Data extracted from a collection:

↓↓↓

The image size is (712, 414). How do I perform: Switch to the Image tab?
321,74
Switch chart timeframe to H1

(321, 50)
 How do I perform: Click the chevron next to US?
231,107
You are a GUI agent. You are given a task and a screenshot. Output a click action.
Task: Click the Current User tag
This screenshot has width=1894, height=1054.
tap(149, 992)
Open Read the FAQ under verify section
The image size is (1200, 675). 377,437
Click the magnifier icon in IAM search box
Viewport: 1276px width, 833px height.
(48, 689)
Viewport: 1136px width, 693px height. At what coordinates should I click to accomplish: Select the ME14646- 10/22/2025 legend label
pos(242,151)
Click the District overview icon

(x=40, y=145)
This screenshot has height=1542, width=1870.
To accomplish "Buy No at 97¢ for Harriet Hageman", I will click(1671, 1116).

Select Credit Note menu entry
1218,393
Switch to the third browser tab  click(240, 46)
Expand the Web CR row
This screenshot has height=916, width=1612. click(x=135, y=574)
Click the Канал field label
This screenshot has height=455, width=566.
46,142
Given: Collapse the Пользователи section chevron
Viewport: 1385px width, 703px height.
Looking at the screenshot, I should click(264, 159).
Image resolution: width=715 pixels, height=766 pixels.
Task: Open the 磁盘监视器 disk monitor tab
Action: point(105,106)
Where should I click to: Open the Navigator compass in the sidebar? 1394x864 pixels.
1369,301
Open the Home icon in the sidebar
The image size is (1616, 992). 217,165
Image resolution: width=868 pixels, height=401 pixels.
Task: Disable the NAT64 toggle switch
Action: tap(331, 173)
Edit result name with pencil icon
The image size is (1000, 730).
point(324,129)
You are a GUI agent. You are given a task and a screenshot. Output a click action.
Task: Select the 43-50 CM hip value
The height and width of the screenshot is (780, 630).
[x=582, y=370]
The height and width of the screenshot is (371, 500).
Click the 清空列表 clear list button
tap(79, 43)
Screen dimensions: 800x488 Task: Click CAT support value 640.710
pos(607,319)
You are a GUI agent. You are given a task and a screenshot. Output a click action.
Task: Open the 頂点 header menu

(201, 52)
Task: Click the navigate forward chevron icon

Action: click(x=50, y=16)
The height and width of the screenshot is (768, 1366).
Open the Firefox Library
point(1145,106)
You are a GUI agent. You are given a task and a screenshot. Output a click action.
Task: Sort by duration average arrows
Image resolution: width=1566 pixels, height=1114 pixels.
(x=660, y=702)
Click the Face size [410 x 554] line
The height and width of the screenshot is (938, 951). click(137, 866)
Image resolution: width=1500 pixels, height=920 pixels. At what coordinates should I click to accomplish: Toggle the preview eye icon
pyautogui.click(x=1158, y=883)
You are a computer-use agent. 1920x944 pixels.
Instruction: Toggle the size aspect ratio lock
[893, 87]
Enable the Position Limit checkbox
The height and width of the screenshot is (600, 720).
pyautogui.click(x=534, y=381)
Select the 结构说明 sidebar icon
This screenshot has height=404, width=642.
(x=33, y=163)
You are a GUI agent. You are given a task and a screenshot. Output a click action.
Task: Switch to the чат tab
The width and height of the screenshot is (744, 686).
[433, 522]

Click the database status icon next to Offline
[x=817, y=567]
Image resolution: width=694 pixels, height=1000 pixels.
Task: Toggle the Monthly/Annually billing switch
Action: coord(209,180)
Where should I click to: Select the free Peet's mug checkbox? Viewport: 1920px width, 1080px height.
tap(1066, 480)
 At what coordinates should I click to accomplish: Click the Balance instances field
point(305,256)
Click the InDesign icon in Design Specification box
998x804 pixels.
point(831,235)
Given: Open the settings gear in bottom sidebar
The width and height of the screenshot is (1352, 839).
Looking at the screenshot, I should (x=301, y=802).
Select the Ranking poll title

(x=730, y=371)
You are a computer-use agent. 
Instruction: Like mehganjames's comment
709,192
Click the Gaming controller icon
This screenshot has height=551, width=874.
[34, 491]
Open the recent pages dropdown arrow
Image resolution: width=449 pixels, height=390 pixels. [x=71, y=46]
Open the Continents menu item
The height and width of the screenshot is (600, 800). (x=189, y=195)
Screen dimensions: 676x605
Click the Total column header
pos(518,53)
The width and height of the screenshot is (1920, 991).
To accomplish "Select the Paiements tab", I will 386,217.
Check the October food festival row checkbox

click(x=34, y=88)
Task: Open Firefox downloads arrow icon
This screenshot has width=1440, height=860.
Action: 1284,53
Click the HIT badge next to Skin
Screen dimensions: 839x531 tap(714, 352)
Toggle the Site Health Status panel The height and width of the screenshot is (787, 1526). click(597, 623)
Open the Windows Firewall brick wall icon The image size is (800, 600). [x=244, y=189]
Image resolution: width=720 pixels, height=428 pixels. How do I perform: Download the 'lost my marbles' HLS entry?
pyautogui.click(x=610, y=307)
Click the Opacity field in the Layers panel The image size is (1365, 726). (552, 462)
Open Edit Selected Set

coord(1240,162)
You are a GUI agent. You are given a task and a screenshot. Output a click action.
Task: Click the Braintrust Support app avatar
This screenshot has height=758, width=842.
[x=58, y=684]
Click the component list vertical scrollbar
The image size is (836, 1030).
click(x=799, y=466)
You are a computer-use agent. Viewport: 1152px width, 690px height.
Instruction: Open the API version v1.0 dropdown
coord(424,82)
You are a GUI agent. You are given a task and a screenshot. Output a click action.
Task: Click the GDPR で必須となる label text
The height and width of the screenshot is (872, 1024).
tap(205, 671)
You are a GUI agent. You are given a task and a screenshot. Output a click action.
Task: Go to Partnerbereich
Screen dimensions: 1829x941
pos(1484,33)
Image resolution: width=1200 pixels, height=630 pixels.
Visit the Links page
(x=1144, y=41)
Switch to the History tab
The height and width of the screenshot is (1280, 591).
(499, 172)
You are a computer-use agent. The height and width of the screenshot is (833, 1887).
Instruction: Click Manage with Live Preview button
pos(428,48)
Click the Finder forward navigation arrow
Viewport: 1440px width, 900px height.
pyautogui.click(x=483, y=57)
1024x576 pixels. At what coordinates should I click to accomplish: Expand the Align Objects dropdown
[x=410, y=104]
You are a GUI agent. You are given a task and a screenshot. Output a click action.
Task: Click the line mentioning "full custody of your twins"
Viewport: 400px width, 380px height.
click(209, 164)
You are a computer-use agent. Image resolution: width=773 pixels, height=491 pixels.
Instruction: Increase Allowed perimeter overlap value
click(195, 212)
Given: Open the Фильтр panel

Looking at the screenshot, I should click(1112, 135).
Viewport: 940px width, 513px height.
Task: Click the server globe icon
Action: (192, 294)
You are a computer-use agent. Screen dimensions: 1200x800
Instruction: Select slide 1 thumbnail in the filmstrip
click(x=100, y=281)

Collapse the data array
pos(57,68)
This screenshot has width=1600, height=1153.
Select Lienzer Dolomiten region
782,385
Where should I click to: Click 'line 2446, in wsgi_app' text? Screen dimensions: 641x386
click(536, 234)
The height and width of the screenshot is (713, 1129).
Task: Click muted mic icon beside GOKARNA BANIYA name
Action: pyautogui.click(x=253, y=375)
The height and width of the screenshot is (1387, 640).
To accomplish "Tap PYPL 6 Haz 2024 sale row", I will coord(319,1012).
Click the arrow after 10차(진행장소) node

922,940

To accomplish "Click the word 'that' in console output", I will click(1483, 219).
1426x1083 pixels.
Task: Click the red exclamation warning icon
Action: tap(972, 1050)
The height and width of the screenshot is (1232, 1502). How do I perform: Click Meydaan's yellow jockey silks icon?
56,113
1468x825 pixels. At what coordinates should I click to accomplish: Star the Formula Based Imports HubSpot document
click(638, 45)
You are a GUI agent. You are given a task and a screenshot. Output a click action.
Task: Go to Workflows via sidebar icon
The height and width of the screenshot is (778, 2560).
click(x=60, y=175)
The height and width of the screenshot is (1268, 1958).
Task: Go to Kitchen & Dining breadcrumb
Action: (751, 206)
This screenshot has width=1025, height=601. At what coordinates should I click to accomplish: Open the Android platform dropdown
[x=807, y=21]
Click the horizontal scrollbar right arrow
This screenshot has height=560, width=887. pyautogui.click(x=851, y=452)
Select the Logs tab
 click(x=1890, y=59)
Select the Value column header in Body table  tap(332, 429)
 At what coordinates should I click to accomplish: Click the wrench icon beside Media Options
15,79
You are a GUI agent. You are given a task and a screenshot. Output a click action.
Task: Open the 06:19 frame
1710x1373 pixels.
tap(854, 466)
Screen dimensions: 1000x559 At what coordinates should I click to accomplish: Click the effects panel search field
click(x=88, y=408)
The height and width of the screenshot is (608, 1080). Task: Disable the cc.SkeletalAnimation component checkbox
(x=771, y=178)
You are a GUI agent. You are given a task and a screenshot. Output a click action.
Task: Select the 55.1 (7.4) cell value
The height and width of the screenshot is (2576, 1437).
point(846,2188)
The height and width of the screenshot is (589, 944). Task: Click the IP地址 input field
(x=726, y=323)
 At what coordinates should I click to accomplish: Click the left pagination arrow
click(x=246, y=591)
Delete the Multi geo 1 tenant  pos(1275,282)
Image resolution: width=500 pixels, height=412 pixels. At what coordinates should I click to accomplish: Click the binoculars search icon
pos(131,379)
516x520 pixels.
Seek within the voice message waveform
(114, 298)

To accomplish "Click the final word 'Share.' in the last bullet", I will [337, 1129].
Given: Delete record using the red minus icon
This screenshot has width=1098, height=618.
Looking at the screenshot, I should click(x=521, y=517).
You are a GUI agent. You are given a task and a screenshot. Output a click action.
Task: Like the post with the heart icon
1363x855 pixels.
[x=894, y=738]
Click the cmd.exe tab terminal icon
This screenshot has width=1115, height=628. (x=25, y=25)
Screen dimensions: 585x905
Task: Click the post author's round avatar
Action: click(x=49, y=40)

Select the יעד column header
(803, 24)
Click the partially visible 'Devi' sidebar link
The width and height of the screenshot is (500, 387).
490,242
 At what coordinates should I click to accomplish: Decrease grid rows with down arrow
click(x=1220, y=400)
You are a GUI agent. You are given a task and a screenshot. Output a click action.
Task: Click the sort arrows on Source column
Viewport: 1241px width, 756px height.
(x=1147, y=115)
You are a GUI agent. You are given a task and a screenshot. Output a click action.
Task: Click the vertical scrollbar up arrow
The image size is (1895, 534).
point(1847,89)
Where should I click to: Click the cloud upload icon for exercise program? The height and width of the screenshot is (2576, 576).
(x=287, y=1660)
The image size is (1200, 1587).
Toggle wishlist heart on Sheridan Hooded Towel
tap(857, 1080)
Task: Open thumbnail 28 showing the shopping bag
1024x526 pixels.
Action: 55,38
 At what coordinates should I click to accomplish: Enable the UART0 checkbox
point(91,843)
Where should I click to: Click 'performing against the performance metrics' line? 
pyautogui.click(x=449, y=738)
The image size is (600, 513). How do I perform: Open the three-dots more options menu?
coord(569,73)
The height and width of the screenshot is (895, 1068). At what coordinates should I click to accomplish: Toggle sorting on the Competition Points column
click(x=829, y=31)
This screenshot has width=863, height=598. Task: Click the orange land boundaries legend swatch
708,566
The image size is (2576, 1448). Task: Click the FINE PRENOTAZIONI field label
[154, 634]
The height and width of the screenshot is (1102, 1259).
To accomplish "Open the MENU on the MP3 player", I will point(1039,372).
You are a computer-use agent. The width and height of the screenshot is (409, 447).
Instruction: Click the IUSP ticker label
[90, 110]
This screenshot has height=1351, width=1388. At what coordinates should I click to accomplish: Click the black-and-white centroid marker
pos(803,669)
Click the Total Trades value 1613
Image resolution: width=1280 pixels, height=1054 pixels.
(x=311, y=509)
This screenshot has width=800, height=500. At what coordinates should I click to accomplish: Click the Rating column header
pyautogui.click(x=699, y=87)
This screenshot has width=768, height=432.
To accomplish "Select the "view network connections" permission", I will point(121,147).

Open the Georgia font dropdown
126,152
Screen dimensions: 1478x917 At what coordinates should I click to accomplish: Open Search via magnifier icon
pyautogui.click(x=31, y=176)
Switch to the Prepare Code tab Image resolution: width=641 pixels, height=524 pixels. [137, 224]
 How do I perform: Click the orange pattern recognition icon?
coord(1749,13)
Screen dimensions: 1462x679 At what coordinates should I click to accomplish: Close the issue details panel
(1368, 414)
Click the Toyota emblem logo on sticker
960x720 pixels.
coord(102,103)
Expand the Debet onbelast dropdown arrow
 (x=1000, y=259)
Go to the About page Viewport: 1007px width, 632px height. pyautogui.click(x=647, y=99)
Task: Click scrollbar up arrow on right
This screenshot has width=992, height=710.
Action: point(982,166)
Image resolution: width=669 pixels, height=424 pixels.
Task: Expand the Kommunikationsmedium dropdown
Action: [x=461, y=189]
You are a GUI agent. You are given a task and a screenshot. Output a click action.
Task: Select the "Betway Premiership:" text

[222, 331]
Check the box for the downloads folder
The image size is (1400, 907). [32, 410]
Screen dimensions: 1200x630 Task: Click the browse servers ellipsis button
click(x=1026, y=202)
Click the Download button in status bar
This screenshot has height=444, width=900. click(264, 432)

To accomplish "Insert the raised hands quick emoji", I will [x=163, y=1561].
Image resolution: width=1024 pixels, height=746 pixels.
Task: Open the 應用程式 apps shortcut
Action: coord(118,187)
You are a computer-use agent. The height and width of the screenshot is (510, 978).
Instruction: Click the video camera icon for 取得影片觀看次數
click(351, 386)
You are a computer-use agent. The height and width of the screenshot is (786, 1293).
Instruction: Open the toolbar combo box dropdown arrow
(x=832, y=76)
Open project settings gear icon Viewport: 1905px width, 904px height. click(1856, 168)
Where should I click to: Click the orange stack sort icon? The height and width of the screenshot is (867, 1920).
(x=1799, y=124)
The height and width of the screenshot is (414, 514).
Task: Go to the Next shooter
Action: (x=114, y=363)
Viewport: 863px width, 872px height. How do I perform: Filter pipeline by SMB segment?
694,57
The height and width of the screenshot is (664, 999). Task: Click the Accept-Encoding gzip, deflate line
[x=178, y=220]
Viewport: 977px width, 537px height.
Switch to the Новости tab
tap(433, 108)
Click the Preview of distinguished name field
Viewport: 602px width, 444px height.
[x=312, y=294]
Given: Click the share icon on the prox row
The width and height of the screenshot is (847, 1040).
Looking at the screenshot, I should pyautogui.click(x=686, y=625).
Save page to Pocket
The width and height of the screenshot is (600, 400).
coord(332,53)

↑↑↑

PROBLEM STATEMENT: Would you copy out exactly the lines above that start at the one containing "Expand the Debet onbelast dropdown arrow" and end at the one containing "Task: Click scrollbar up arrow on right", inclusive?

ANSWER AREA:
Expand the Debet onbelast dropdown arrow
 (x=1000, y=259)
Go to the About page Viewport: 1007px width, 632px height. pyautogui.click(x=647, y=99)
Task: Click scrollbar up arrow on right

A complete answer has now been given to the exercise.